For Bolivia, the USDT question adds complexity. Stablecoins can offer speed, dollar-linked value and accessibility in economies where local currency volatility or banking constraints limit digital commerce. But they also raise difficult questions about transaction monitoring, redemption, custody and money laundering risk. Tether can issue or burn tokens to maintain the peg, and USDT’s market capitalization of more than $184 billion gives it unusual scale in emerging markets. If Bolivia recognizes USDT for payments while regulating igaming, the rules will need to define how deposits, withdrawals, identity checks and suspicious transactions are handled across crypto-linked systems.

Crackdowns are moving from websites to platforms

Another lesson from recent regional enforcement is that illegal gambling does not stay in one place.

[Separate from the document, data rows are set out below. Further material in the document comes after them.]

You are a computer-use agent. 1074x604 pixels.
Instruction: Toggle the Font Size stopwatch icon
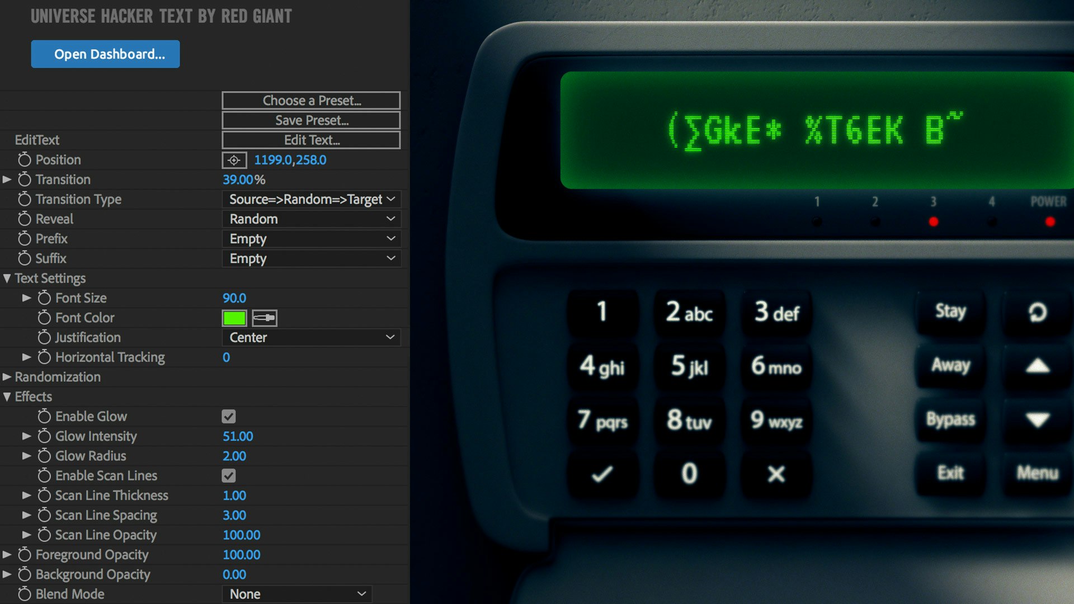pos(44,298)
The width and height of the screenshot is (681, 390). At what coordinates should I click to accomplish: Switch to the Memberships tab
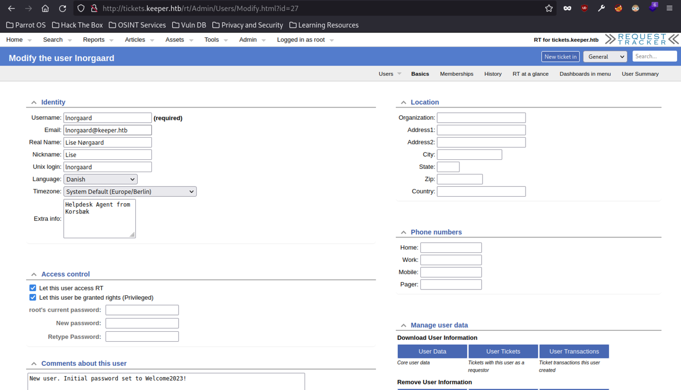pyautogui.click(x=456, y=73)

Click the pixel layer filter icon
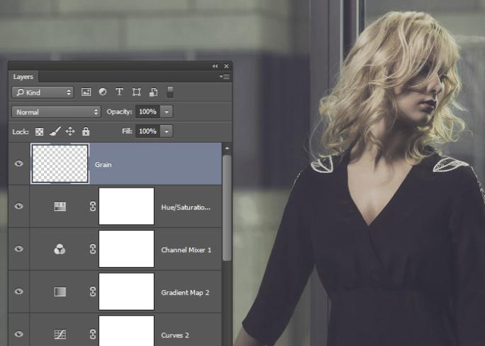(x=87, y=92)
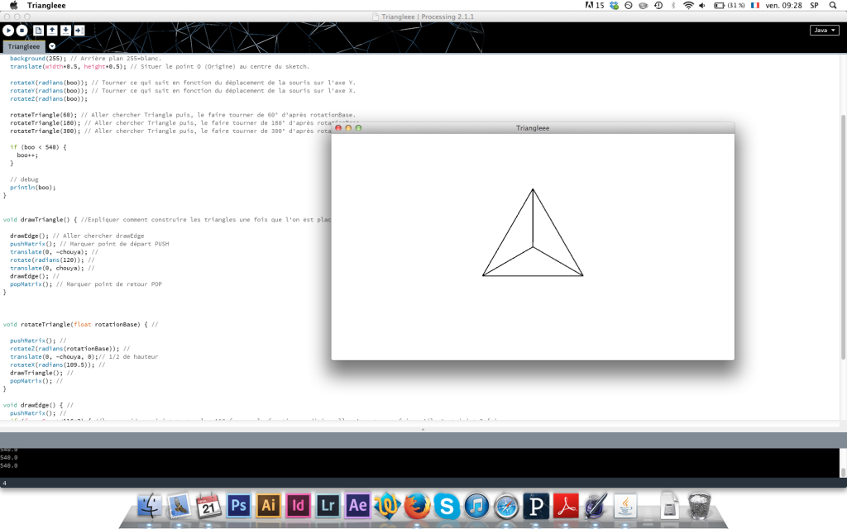The image size is (847, 529).
Task: Click the println(boo) line in the code editor
Action: point(33,187)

When websites are blocked or payment accounts are targeted, operators often migrate to social media, messaging apps or encrypted channels. That makes platform cooperation a regulatory priority.

The Philippines has become a prominent example. Authorities there are considering whether to ban Telegram as part of a crackdown on illegal online gambling, after officials said syndicates had moved to private channels and encrypted groups to recruit players and promote betting sites. The Department of Information and Communications Technology said it has struggled to coordinate with Telegram’s management, complicating efforts to remove gambling content or identify operators. The same channels have been linked to scams and other illegal content, widening the enforcement concern beyond gambling. The Philippines’ possible Telegram ban demonstrates how regulators are confronting the communications infrastructure that supports illegal gambling networks.

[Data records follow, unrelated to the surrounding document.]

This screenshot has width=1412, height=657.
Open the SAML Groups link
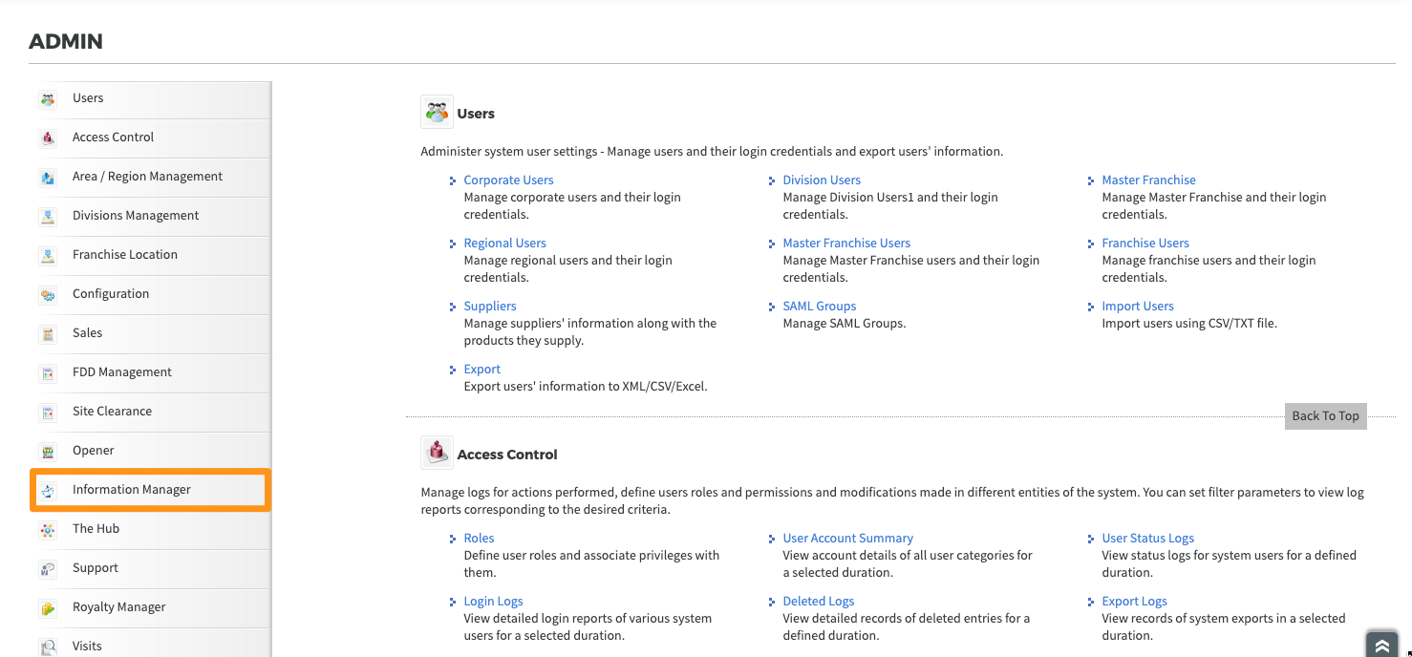pos(819,307)
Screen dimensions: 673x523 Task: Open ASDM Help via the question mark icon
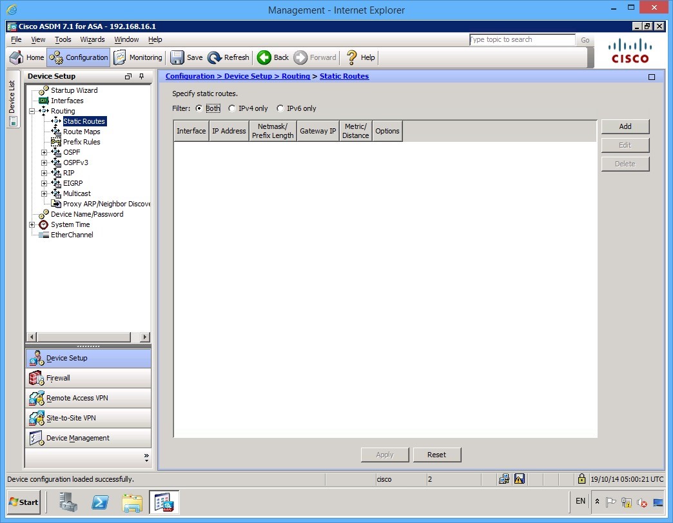(x=351, y=57)
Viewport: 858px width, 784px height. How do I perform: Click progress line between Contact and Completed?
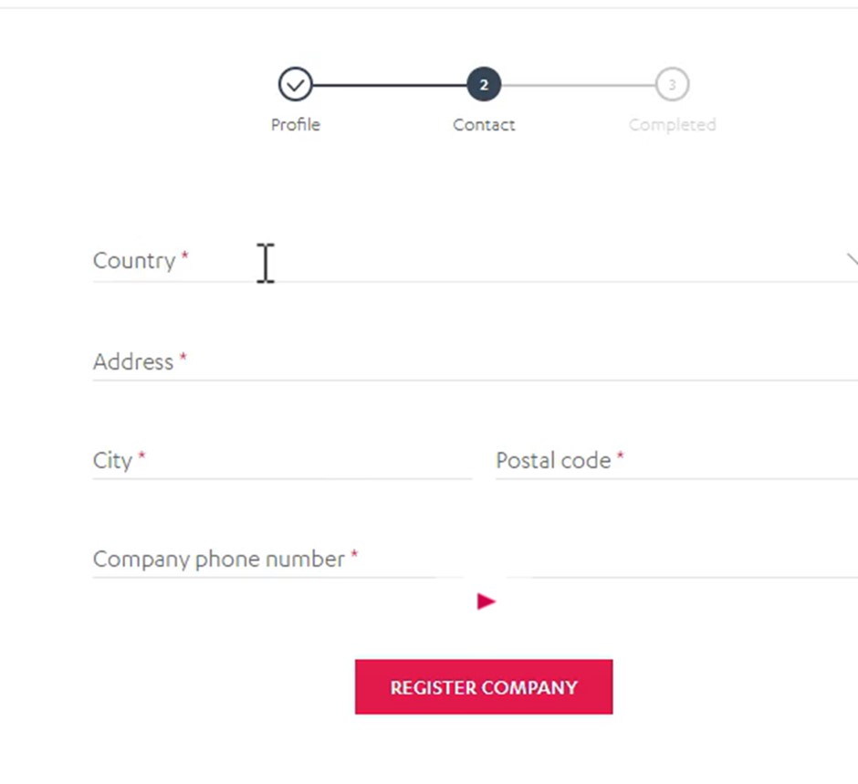[x=578, y=85]
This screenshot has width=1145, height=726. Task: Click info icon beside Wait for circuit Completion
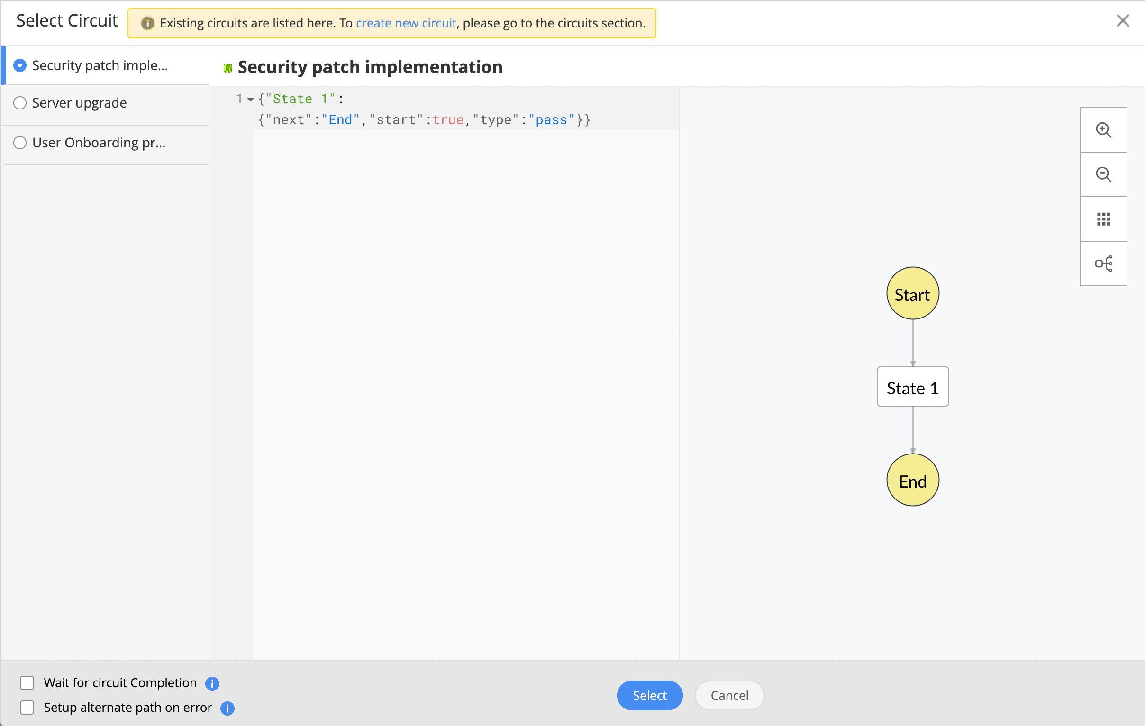(x=212, y=683)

That is relevant to Bolivia because stablecoin-enabled gaming could be marketed and funded across borderless digital ecosystems. Licensing rules aimed only at operators may not be enough if customer recruitment, affiliate promotion and payment instructions move through encrypted or offshore channels. Effective regulation would likely require cooperation among gaming regulators, financial intelligence units, telecom authorities, banks, crypto service providers and law enforcement.

Transparency is becoming a condition for market access

Governments also are trying to make ownership and financial disclosures harder to obscure. In the Philippines, officials have considered requiring igaming operators to list on the Philippine Stock Exchange, a proposal aimed at identifying beneficial owners and increasing public disclosure of finances and operations. Finance Secretary Ralph Recto has also discussed higher taxes and remittance rates for igaming firms, potentially raising an additional PHP10 billion a year. Market reaction was sharp: DigiPlus Interactive shares fell 30% after regulatory pressure intensified, while Bloomberry Resorts also declined. The Philippine proposal for mandatory stock exchange listings shows how transparency requirements can quickly reshape investor expectations for the sector.

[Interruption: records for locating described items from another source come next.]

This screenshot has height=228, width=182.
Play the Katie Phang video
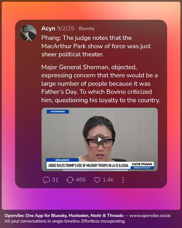(x=100, y=140)
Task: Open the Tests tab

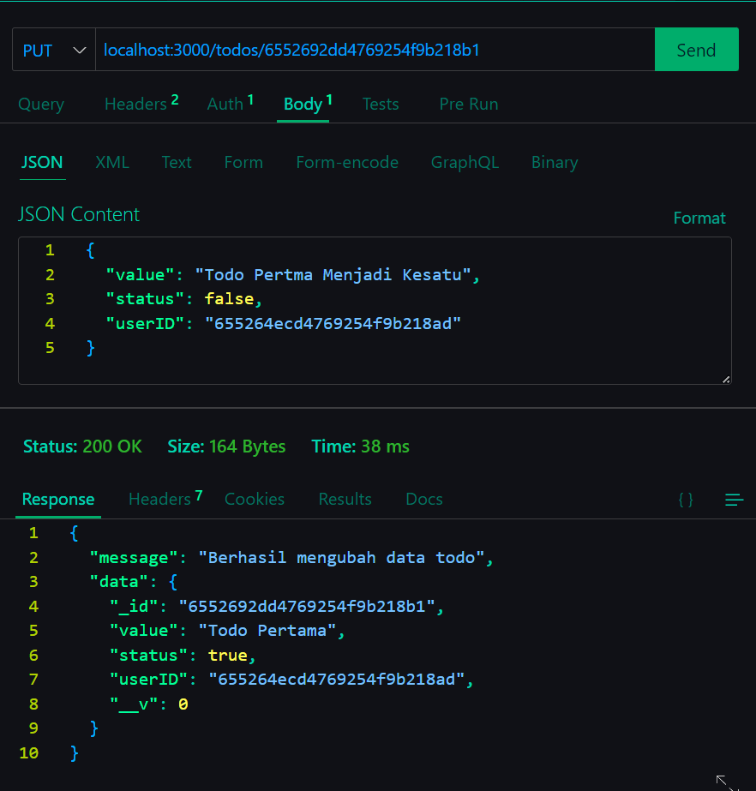Action: tap(381, 104)
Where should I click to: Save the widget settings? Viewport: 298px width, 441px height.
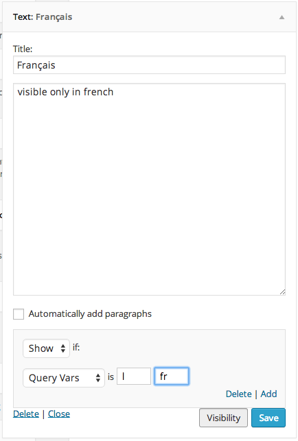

Bolivia may not adopt the same model, but the policy direction is relevant. If it is trying to leave behind a grey gambling market while addressing FATF scrutiny, regulators will need reliable information on who owns platforms, where money moves and how tax liabilities are calculated. Stablecoins could make payments faster and more accessible, but they also increase the need for clear rules around wallets, exchanges, reporting thresholds and operator licensing.

The country’s challenge is therefore not simply whether USDT should be accepted. It is whether Bolivia can build a system in which digital payments, gambling regulation and financial-crime controls reinforce one another. If it succeeds, it could convert informal activity into revenue while offering players more protection. If the rules are fragmented, stablecoin adoption could make an already difficult grey market harder to police.